Records:

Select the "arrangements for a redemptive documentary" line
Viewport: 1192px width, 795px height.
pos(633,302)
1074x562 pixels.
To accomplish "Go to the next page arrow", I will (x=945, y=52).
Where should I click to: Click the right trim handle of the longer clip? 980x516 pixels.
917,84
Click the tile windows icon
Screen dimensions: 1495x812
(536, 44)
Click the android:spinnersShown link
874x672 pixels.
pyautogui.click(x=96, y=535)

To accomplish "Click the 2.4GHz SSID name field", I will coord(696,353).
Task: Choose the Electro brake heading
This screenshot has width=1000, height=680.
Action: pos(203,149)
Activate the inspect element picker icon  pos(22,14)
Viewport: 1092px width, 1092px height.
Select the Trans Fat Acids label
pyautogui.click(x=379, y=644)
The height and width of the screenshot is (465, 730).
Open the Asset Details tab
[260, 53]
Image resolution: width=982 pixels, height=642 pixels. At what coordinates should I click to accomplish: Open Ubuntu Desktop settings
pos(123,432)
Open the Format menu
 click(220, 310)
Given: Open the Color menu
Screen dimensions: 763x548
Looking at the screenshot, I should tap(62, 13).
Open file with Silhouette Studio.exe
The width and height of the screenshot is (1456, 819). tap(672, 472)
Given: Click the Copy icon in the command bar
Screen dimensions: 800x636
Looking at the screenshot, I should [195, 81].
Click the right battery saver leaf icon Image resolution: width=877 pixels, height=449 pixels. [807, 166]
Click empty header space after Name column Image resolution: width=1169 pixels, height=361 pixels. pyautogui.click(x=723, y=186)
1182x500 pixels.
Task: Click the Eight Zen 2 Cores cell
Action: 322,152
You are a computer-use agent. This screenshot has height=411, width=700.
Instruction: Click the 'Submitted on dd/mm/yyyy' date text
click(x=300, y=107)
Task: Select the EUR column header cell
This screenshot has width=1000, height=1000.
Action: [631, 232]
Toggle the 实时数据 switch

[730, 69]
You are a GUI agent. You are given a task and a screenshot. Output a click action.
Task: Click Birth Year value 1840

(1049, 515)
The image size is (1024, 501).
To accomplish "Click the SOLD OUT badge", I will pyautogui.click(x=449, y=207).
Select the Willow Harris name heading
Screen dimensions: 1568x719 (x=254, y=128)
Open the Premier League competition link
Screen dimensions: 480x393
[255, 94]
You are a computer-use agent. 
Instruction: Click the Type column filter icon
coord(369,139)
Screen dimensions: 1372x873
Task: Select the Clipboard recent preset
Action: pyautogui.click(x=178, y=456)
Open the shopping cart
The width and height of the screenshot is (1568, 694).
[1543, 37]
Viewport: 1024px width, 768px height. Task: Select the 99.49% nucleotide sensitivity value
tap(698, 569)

Written request:
Output the lines starting with the line containing "Open file with Silhouette Studio.exe" and going on through the line containing "Looking at the screenshot, I should [195, 81]." as a two-column CSV with the headers instruction and answer. Give one row per pair, with each value in its own quoted field and any line breaks replaced by spaces.

Correct output:
instruction,answer
"Open file with Silhouette Studio.exe","The width and height of the screenshot is (1456, 819). tap(672, 472)"
"Given: Click the Copy icon in the command bar Screen dimensions: 800x636","Looking at the screenshot, I should [195, 81]."